VOTRE OBJECTIF
Pour chacune des affirmations suivantes, indiquez par oui ou par non si elle concorde avec l'intervention sur la réforme de la prescription pénale, en citant à l'identique les mots qui tranchent : (a) lorsque la mise en ligne fait suite à la diffusion papier, le délai de prescription demeure de trois mois ; (b) la prescription commencerait à courir le jour où cesse la mise en ligne ; (c) les internautes visés par la mesure sont tenus aux règles déontologiques de la presse.

DOCUMENT

++++++++

Intervention de Georges Fenech

Séance en hémicycle du 12 janvier 2017 à 9h30
Réforme de la prescription en matière pénale — Discussion générale

Photo issue du site de l'Assemblée nationale ou de WikipediaGeorges Fenech :

Je précise cependant que cet allongement du délai ne s’appliquerait pas si la mise en ligne faisait suite à la diffusion papier, le délai de prescription restant en ce cas de trois mois. De même, le point de départ de la prescription restera celui du jour de la mise en ligne, et non celui de sa cessation, ce qui évitera une forme d’imprescriptibilité non souhaitable.

Par cette modification, mes chers collègues, la protection sera renforcée à l’égard des quelque 40 millions d’internautes non soumis aux règles déontologiques de la presse, et la liberté d’expression, consubstantielle à la liberté de la presse, sera préservée.

++++++++

SECTION DES DONNÉES

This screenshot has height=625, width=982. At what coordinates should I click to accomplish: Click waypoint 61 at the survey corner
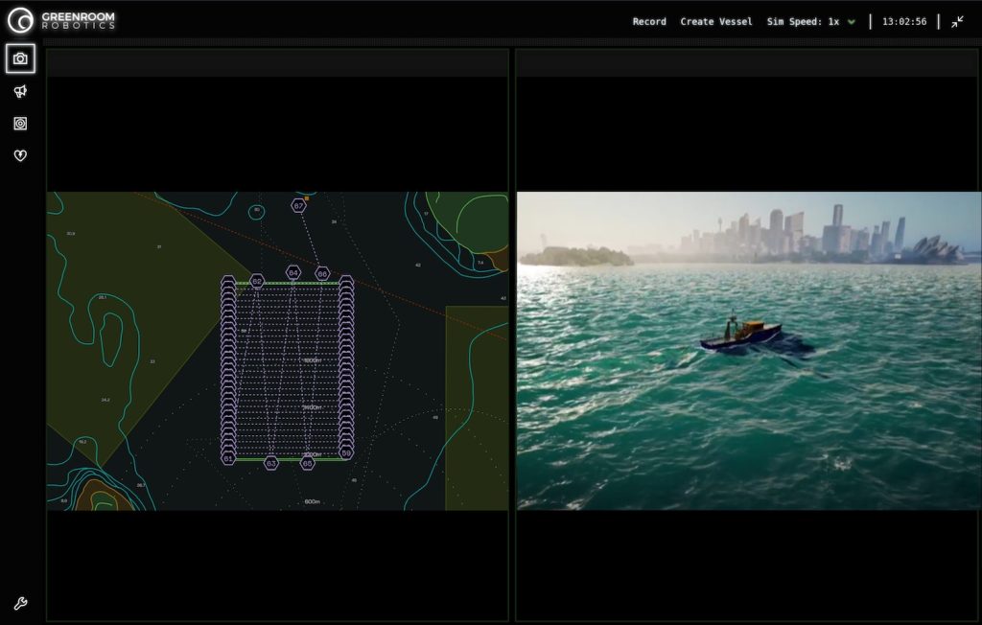pos(228,459)
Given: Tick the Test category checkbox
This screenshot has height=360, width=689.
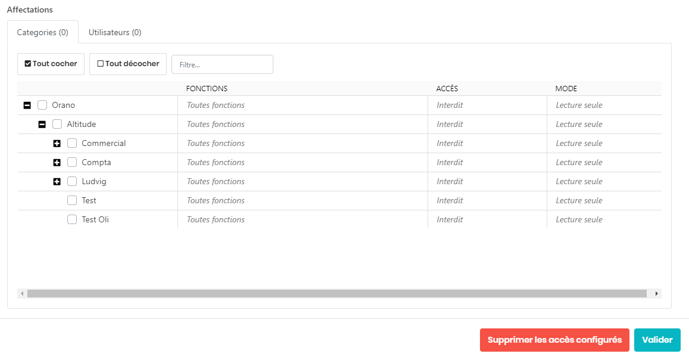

++++++++

RÉSULTAT DE L'EXERCICE
(a) Oui : « le délai de prescription restant en ce cas de trois mois ».
(b) Non : « le point de départ de la prescription restera celui du jour de la mise en ligne, et non celui de sa cessation ».
(c) Non : « non soumis aux règles déontologiques de la presse ».